►

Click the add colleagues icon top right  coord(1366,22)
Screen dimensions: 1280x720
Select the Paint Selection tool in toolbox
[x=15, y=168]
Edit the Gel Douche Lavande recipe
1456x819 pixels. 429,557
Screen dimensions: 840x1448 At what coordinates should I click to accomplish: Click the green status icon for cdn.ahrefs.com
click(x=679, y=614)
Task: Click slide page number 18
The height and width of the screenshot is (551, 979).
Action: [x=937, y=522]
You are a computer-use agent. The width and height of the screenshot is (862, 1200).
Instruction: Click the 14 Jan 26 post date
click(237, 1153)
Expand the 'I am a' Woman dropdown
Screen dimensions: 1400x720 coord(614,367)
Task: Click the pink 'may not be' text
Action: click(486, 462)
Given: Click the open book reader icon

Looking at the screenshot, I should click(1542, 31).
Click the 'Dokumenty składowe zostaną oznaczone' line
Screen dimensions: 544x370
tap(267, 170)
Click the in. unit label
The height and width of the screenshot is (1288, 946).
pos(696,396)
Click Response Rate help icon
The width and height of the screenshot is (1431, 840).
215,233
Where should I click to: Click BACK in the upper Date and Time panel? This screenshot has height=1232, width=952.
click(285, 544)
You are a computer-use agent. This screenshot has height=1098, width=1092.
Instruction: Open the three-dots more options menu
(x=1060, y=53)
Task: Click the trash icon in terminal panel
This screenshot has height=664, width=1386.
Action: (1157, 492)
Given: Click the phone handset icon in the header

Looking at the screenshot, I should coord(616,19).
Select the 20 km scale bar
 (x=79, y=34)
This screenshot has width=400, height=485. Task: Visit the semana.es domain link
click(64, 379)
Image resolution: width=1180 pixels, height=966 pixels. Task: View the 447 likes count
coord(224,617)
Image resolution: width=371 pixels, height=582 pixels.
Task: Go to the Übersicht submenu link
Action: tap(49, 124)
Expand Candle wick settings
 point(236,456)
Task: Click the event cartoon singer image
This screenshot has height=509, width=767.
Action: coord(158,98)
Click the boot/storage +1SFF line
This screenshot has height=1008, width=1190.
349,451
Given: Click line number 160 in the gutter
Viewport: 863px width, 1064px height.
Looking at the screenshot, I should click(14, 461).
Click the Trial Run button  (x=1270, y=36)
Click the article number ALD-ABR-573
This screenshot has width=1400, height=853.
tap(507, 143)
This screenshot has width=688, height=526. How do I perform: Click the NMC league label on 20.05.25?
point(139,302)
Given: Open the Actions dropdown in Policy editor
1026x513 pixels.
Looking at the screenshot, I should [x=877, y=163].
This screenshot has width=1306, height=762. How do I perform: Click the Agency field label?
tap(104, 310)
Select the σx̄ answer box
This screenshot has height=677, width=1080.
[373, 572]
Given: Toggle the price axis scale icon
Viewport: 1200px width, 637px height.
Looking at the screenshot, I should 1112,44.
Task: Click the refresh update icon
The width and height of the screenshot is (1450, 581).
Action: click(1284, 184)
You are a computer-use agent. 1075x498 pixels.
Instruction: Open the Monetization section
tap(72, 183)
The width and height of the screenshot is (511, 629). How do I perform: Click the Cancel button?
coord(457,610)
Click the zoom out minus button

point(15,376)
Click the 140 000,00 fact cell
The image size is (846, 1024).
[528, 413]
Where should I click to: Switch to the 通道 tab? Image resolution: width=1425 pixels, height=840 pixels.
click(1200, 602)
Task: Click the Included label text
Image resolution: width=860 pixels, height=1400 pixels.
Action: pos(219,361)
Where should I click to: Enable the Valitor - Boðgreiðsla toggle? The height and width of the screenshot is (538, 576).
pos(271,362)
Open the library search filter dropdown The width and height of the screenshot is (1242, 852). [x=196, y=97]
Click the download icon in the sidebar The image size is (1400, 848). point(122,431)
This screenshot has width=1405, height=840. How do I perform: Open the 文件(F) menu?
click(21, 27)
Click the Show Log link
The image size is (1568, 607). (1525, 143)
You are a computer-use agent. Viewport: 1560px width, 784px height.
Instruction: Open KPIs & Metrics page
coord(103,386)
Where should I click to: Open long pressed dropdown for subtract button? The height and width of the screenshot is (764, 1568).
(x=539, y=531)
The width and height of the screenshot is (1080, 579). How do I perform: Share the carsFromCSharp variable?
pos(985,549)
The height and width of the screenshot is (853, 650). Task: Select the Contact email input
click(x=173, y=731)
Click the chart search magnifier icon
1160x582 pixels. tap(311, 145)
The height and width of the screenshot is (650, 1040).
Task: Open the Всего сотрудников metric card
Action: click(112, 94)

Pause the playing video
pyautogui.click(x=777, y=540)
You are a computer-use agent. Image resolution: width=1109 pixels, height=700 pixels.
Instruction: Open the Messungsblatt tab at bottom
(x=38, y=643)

◄

# EXERCISE AIM
Write out, without alteration, the entries beginning with the line that contains "Task: Click the trash icon in terminal panel" and continuing through the line that contains "click(64, 379)", with both of those lines included.

# SOLUTION FOR THIS TASK
Task: Click the trash icon in terminal panel
This screenshot has height=664, width=1386.
Action: (1157, 492)
Given: Click the phone handset icon in the header

Looking at the screenshot, I should coord(616,19).
Select the 20 km scale bar
 (x=79, y=34)
This screenshot has width=400, height=485. Task: Visit the semana.es domain link
click(64, 379)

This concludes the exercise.